Given problem
Convert the listing between the lines holding "The height and width of the screenshot is (838, 1456)." and "(x=417, y=76)", inclusive, into a two-column CSV with the headers instruction and coordinates. Each entry gets one row, each field is quoted, and line breaks within a field become spaces.

Data for the task
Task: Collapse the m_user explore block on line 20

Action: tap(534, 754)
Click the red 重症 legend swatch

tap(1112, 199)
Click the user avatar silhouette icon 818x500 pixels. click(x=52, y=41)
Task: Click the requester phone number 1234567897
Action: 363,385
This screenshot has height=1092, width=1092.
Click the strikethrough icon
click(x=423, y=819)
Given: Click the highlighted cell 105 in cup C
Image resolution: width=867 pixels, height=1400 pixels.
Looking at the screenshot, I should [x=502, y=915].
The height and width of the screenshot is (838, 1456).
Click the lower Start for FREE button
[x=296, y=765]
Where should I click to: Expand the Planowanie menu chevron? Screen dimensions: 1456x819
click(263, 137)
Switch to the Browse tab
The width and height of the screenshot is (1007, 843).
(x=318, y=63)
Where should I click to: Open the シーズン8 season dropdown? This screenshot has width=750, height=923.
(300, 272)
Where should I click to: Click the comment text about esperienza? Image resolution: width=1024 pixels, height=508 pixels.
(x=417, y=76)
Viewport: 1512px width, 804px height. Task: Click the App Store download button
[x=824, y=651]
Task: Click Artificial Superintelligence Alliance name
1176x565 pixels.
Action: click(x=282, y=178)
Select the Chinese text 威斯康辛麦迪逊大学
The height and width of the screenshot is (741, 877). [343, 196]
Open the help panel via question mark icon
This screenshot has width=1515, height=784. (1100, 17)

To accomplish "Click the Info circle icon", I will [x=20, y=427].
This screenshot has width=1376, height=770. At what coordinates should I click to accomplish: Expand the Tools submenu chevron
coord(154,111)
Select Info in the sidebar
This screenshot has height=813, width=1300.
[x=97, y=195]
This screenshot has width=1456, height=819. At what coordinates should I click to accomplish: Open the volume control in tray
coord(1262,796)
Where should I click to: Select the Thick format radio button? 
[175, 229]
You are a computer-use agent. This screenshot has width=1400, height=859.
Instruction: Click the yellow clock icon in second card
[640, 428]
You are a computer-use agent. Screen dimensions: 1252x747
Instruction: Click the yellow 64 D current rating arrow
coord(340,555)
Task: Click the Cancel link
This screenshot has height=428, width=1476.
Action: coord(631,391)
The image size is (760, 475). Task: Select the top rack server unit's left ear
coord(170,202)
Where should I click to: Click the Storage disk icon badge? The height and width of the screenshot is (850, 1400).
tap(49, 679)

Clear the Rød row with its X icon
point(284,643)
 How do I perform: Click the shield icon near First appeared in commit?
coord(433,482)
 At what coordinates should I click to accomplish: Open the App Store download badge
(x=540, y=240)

Answer
instruction,coordinates
"The height and width of the screenshot is (838, 1456). Click the lower Start for FREE button","[x=296, y=765]"
"Where should I click to: Expand the Planowanie menu chevron? Screen dimensions: 1456x819","click(263, 137)"
"Switch to the Browse tab The width and height of the screenshot is (1007, 843).","(x=318, y=63)"
"Where should I click to: Open the シーズン8 season dropdown? This screenshot has width=750, height=923.","(300, 272)"
"Where should I click to: Click the comment text about esperienza? Image resolution: width=1024 pixels, height=508 pixels.","(x=417, y=76)"